Provided material Block Start
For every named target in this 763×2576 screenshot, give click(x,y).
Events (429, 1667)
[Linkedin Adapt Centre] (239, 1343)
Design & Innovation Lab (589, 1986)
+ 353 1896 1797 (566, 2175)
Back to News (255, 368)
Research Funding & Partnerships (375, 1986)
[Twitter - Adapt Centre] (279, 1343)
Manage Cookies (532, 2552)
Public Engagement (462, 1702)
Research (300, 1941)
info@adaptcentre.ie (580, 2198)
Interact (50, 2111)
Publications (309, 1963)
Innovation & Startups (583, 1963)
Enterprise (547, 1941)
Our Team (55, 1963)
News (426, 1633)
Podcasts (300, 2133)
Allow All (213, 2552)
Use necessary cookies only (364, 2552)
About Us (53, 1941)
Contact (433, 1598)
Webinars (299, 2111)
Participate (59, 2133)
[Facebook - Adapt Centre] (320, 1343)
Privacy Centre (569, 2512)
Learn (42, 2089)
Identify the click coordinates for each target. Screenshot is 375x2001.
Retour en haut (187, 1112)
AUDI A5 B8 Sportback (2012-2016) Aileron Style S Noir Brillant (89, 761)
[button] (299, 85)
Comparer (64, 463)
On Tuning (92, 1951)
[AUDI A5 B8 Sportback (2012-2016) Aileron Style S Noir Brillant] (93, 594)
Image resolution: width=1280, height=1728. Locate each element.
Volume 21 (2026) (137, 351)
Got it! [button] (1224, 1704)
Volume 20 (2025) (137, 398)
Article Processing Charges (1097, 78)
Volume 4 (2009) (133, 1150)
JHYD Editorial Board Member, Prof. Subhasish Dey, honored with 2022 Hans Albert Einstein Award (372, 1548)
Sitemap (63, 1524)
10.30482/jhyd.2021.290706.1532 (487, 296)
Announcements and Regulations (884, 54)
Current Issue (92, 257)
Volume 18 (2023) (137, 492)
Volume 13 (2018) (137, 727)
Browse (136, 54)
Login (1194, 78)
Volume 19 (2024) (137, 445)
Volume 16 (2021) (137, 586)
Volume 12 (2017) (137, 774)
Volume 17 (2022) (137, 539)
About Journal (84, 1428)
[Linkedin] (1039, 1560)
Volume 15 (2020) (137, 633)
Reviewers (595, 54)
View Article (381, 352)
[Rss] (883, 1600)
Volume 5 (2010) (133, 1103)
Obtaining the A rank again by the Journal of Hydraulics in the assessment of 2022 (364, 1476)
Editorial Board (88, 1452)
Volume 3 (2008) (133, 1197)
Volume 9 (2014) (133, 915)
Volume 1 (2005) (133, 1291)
Provided material Block End
**Directions:**
Of the lines above, retype only those from the line containing "[Linkedin] (1039, 1560)" through the line containing "Obtaining the A", including both, exactly.

**Result:**
[Linkedin] (1039, 1560)
Volume 15 (2020) (137, 633)
Reviewers (595, 54)
View Article (381, 352)
[Rss] (883, 1600)
Volume 5 (2010) (133, 1103)
Obtaining the A rank again by the Journal of Hydraulics in the assessment of 2022 (364, 1476)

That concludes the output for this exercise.